-- Start --

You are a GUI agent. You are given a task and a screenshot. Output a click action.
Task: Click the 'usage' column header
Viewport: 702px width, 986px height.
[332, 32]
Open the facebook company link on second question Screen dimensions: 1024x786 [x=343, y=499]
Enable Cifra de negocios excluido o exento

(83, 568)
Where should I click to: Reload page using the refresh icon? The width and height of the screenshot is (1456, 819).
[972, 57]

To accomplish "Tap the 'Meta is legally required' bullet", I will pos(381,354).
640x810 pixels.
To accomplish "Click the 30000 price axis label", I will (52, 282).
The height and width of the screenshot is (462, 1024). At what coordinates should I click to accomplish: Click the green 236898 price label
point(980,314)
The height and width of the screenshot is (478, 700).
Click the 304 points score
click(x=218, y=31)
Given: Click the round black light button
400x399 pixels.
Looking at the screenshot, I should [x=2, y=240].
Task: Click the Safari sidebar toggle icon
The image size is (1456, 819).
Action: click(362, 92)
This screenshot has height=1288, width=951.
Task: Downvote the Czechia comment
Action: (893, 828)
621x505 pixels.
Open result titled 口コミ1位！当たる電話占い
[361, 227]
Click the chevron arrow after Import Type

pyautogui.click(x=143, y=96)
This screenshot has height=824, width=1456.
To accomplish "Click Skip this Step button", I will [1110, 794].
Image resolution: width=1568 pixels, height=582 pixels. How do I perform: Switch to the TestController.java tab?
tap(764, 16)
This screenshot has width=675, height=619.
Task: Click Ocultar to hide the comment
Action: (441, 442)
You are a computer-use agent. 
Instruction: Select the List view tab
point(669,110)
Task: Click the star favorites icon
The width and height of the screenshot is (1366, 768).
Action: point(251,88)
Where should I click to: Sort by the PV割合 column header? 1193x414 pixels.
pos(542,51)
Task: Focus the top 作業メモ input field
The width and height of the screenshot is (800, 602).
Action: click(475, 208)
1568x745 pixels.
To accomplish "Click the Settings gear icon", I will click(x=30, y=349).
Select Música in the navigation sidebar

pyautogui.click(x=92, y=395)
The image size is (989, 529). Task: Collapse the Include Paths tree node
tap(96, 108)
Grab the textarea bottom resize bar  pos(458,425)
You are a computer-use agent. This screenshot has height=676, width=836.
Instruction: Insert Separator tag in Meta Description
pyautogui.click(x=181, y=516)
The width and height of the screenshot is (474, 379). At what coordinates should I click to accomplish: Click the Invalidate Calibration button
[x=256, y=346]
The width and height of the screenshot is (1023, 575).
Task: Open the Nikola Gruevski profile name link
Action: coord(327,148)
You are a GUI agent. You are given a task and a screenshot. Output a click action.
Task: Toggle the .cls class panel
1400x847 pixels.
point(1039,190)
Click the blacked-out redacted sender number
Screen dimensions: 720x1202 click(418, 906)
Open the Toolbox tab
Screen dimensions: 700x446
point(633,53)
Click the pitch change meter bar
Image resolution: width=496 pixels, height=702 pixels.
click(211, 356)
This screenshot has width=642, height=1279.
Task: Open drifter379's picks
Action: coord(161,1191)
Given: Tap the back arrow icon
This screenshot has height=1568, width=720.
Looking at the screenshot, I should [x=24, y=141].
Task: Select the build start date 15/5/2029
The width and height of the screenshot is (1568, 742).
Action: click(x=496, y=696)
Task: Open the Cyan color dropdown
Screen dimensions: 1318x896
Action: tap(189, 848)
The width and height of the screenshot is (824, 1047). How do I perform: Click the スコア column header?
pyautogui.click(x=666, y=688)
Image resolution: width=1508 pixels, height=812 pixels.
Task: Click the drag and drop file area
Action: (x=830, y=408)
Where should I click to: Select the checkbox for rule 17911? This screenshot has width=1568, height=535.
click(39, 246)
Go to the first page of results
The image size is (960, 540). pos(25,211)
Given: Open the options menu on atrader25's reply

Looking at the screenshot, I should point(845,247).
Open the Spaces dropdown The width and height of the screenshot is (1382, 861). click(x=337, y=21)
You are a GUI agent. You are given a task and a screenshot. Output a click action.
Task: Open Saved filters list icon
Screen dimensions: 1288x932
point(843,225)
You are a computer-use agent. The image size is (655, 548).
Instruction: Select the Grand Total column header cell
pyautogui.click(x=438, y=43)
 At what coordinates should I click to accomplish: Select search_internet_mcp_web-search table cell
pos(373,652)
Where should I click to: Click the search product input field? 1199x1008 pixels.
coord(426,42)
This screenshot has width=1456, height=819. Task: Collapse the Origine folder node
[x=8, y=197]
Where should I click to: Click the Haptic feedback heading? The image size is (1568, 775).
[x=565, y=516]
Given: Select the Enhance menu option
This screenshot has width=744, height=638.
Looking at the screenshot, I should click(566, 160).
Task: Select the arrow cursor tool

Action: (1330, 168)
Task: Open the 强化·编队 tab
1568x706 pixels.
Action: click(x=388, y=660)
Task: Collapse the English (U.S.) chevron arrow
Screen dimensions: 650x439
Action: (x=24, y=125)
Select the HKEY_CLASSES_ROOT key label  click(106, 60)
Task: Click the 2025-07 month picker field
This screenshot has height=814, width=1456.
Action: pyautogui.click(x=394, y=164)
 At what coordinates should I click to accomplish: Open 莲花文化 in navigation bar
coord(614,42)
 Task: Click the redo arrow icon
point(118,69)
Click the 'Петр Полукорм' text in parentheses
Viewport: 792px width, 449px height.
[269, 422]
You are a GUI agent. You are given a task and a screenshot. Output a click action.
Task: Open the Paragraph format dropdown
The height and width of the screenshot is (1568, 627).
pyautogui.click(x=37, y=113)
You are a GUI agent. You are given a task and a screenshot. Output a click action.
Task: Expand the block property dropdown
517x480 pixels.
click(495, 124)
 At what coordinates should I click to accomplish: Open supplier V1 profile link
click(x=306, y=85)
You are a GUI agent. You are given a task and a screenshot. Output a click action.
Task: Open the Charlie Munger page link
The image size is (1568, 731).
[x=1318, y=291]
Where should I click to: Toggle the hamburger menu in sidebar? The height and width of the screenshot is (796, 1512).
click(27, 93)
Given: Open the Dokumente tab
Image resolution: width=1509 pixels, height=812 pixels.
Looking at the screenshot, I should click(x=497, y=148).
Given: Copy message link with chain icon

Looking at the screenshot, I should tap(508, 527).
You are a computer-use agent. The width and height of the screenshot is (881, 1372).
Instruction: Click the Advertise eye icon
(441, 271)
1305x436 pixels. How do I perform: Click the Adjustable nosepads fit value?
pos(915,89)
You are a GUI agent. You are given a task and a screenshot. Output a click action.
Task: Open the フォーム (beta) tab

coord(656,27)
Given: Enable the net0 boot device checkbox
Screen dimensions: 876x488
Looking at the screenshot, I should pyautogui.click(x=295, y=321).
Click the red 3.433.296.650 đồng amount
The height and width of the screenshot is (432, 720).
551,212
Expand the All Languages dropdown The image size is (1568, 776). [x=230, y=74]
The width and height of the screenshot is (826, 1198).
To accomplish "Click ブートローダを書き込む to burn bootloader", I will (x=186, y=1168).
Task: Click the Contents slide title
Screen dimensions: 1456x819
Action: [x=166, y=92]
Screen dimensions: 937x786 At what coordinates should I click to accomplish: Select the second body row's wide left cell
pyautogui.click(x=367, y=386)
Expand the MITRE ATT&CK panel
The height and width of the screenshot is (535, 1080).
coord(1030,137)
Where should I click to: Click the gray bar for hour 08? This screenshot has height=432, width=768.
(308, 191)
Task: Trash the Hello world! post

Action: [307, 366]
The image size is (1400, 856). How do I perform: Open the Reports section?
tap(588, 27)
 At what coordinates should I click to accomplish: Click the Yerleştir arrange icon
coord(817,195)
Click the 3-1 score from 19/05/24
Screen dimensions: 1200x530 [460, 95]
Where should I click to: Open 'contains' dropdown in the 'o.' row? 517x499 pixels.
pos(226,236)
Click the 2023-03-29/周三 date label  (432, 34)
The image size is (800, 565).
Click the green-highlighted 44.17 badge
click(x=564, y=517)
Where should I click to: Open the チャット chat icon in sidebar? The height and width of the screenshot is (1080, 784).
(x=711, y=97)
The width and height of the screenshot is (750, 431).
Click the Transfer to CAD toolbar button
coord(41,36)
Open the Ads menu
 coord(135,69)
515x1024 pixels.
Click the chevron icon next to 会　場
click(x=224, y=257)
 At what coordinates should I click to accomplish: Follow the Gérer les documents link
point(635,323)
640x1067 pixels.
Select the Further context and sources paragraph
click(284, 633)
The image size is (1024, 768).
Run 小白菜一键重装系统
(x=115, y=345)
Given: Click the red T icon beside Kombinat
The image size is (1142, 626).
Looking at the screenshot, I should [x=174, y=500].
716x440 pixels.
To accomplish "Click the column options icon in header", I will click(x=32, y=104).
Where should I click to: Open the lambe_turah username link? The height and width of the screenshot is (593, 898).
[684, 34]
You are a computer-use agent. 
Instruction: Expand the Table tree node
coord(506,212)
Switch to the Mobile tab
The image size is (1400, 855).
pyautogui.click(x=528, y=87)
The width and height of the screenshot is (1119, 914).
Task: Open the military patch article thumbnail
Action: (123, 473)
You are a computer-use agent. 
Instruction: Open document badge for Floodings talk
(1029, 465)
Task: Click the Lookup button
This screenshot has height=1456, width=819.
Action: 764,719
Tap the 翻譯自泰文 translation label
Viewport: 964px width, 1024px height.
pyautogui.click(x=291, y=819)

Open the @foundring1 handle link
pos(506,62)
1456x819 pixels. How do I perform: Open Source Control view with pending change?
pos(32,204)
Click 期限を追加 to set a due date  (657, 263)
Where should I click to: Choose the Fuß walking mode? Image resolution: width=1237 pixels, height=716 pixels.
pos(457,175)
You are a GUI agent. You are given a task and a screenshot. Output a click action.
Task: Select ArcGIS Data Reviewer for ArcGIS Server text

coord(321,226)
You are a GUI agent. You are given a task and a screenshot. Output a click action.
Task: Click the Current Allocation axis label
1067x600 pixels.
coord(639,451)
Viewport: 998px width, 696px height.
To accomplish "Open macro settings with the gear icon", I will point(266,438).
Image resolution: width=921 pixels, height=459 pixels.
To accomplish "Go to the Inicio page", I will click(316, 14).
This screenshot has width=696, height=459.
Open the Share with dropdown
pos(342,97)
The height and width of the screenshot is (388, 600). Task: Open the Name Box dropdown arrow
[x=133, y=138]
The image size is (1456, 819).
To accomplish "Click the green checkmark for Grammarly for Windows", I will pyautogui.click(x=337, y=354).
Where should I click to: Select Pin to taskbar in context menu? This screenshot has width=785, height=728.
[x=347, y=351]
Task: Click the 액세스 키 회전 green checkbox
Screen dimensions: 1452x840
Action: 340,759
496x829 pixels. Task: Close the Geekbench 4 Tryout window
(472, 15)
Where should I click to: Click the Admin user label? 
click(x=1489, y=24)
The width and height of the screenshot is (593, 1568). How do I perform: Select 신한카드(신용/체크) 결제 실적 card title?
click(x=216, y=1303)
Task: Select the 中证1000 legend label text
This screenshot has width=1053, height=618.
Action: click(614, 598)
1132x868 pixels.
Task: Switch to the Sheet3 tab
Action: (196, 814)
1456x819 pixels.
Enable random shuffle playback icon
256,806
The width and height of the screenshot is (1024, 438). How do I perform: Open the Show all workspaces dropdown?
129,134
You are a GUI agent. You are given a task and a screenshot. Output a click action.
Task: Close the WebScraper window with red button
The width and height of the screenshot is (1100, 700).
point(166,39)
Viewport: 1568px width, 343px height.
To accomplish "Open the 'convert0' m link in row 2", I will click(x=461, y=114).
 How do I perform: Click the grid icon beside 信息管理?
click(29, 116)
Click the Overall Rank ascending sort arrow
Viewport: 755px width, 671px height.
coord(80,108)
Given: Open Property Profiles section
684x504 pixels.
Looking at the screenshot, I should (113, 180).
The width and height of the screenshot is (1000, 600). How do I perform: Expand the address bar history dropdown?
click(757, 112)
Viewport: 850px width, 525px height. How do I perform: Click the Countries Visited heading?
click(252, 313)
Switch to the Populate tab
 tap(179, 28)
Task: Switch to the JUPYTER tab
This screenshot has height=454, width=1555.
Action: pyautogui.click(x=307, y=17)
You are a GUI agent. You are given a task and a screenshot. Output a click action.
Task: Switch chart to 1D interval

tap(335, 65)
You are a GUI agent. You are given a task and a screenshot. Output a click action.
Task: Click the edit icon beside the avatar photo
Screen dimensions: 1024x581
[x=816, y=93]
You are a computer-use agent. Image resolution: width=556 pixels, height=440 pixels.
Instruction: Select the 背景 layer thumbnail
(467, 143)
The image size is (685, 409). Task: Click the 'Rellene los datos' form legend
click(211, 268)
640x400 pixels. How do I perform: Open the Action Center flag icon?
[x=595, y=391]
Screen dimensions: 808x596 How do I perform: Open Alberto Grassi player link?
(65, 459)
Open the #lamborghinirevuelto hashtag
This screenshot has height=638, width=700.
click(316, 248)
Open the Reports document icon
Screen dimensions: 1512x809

-- End --

* Short task *
Can you put the lines of the listing from the one containing "The height and width of the screenshot is (462, 1024)." through the one containing "Looking at the screenshot, I should [x=2, y=240].", inclusive, into a numbered list, leaving out blank lines?

* The result *
1. The height and width of the screenshot is (462, 1024). At what coordinates should I click to accomplish: Click the green 236898 price label
2. point(980,314)
3. The height and width of the screenshot is (478, 700).
4. Click the 304 points score
5. click(x=218, y=31)
6. Given: Click the round black light button
7. 400x399 pixels.
8. Looking at the screenshot, I should [x=2, y=240].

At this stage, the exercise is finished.